En los últimos días la opinión pública ha dado el alerta: 6 mujeres han muerto en Estados Unidos tras haber usado la píldora abortiva RU-486 (conocida también como Mifeprex o Mifepristone). Una píldora cuyo fin es producir el “aborto químico” (o aborto farmacológico) de un embrión precoz. Una píldora pensada para evitar los “daños” y peligros del aborto quirúrgico, para disminuir traumas, para hacer más fácil y menos costoso el gesto de acabar con el propio hijo.
Al publicar la noticia el 18 de marzo de 2006, “The New York Times” recogía la pregunta provocatoria de Monty Patterson, cuya hermana de 18 años murió en el año 2003 después de un aborto quirúrgico: “¿Cuántas mujeres tienen que morir antes de que se retire este producto del mercado?”
En realidad, no habría que esperar a que mueran más mujeres por la RU-486, si es que se comprueba que la píldora abortiva ha sido realmente la causa de tales muertes.
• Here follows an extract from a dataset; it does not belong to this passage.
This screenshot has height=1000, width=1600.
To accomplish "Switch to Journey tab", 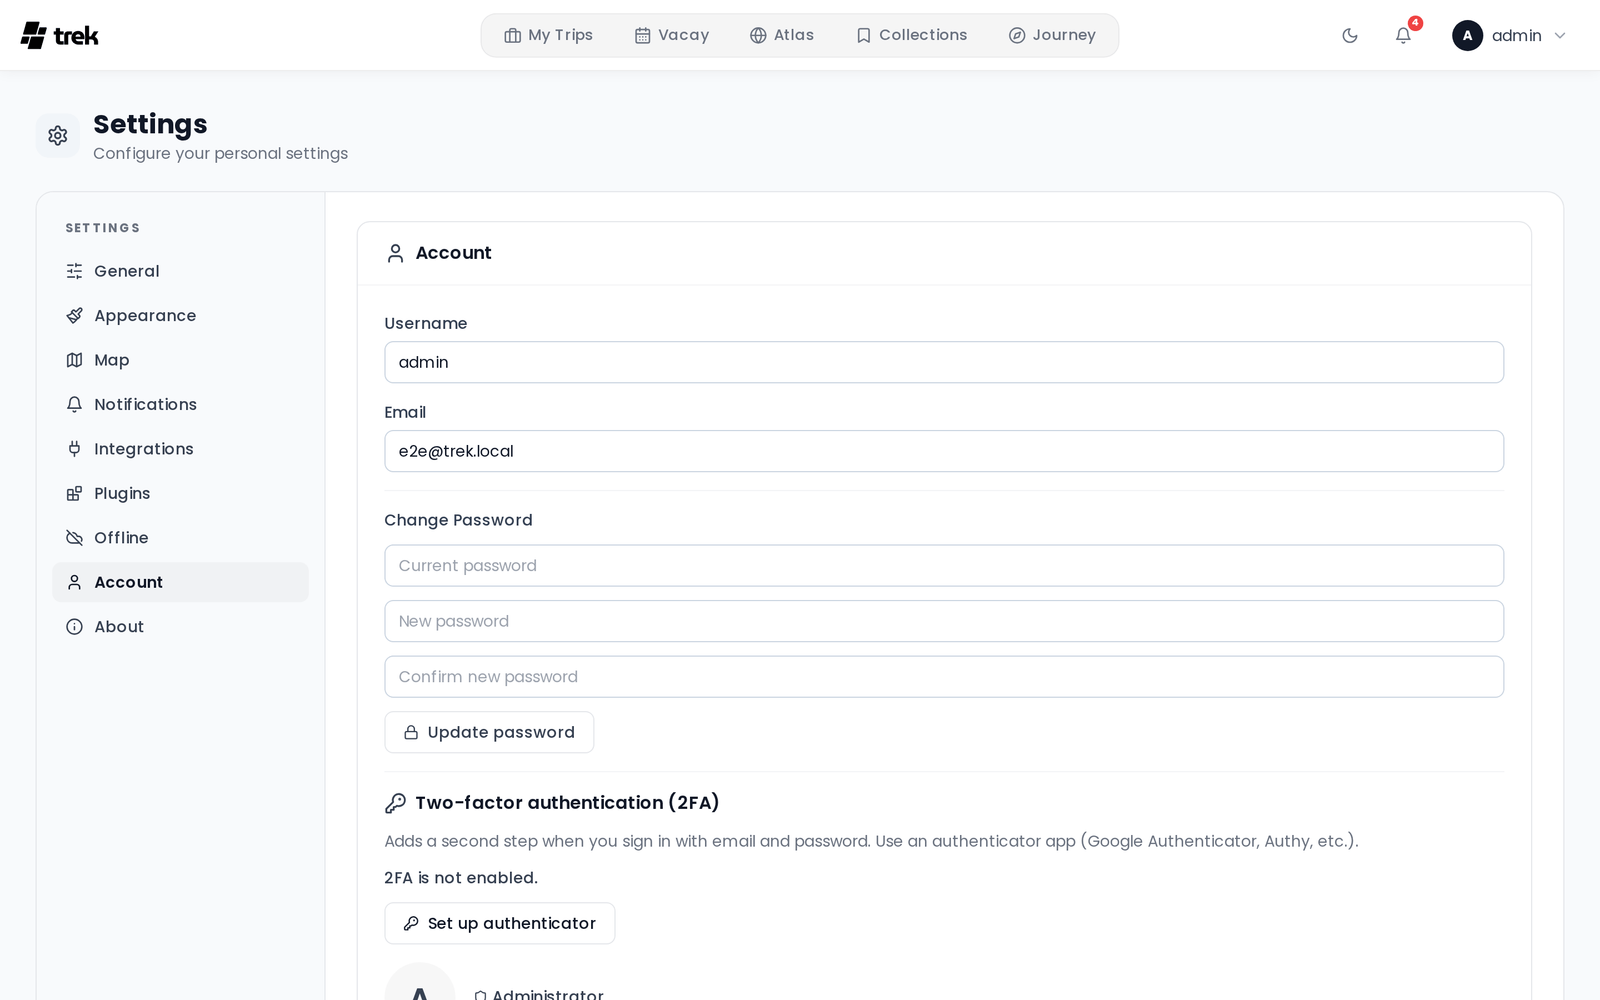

Bastaría con poner ante nuestros ojos toda la realidad de los resultados conseguidos por esta “medicina”: más de 500.000 abortos químicos en Estados Unidos, y más de 1.500.000 en Europa.
Se trata de un número enorme de embriones eliminados. Eran hijos, y se les negó el amor que permite seguir en el camino de la vida. Eran seres humanos, y fueron declarados inferiores y dignos de morir. Esos dos millones de muertes, ¿no deberían ser “suficientes” para prohibir la RU-486? ¿O habrá que esperar a que mueran más millones de hijos y algunas madres víctimas de una píldora asesina?
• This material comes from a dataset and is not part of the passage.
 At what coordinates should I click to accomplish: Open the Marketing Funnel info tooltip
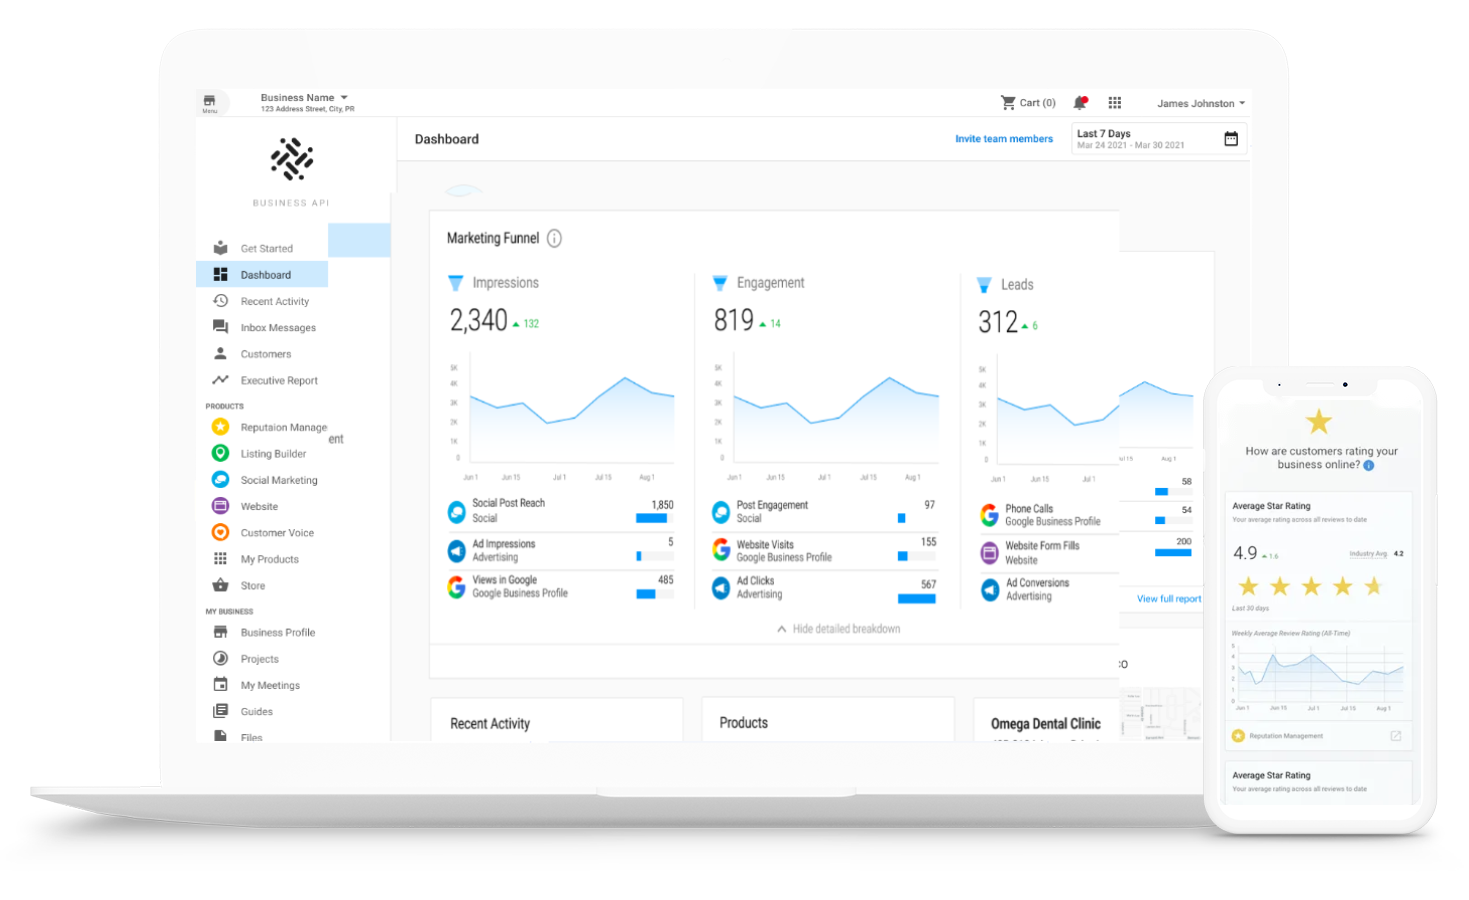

Quizá es hora de evitar tanta muerte y tanto dolor, pues nunca el aborto es una decisión fácil para ninguna mujer. Quizá es el momento de promover una cultura que ayude a la maternidad, que defienda la vida de cada hijo, que acompañe y sostenga a las mujeres que inician un embarazo no deseado o en situaciones difíciles. Por el bien de ellas y de sus hijos, que serán los hombres y mujeres del mañana.